= Task details =
Everything from the top of the data below through the line with "This screenshot has height=677, width=720." should be duplicated exactly, and nothing past it.

*****

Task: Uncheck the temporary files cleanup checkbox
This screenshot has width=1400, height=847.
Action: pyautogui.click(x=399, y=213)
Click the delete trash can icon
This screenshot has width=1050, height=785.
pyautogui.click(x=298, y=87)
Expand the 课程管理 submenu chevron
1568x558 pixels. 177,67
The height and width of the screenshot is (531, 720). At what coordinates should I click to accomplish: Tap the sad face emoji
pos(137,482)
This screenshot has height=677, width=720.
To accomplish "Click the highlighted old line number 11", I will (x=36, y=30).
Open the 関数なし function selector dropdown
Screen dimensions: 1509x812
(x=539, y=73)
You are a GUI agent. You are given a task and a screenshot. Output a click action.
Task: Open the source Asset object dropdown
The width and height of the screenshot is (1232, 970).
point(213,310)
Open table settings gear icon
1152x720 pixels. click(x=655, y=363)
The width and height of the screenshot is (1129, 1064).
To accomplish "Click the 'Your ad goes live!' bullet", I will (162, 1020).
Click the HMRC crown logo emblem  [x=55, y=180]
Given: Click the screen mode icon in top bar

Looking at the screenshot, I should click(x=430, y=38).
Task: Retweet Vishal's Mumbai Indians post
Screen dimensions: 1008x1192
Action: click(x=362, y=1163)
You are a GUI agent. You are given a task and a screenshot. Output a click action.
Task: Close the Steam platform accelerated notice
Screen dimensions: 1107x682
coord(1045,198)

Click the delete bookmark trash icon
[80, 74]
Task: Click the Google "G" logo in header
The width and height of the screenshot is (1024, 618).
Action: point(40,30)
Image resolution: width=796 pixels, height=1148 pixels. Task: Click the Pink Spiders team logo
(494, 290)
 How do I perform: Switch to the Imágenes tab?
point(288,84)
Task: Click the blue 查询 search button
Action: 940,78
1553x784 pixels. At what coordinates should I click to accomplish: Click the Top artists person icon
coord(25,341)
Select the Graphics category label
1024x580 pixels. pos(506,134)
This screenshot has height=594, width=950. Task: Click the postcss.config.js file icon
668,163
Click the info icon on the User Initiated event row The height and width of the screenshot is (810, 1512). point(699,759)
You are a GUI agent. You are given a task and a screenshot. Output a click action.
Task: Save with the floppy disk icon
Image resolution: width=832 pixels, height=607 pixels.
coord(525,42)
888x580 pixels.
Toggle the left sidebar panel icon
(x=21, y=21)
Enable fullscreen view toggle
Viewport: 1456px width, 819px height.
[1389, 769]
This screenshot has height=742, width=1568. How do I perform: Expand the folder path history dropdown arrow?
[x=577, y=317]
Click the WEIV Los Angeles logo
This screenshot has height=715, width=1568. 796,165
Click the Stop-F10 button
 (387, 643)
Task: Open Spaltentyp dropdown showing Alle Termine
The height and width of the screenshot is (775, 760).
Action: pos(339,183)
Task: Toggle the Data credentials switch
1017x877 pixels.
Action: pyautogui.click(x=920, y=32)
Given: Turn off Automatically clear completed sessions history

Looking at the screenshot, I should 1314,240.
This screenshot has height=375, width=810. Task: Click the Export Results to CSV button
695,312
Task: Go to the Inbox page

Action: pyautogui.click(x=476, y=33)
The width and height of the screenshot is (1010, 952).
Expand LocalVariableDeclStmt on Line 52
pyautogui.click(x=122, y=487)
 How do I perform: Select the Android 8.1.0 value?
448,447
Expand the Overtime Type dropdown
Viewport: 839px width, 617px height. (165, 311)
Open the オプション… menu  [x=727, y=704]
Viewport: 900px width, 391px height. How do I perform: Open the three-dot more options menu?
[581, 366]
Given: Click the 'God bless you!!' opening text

*****

= Written response =
Task: Uncheck the temporary files cleanup checkbox
This screenshot has width=1400, height=847.
Action: pyautogui.click(x=399, y=213)
Click the delete trash can icon
This screenshot has width=1050, height=785.
pyautogui.click(x=298, y=87)
Expand the 课程管理 submenu chevron
1568x558 pixels. 177,67
The height and width of the screenshot is (531, 720). At what coordinates should I click to accomplish: Tap the sad face emoji
pos(137,482)
This screenshot has height=677, width=720.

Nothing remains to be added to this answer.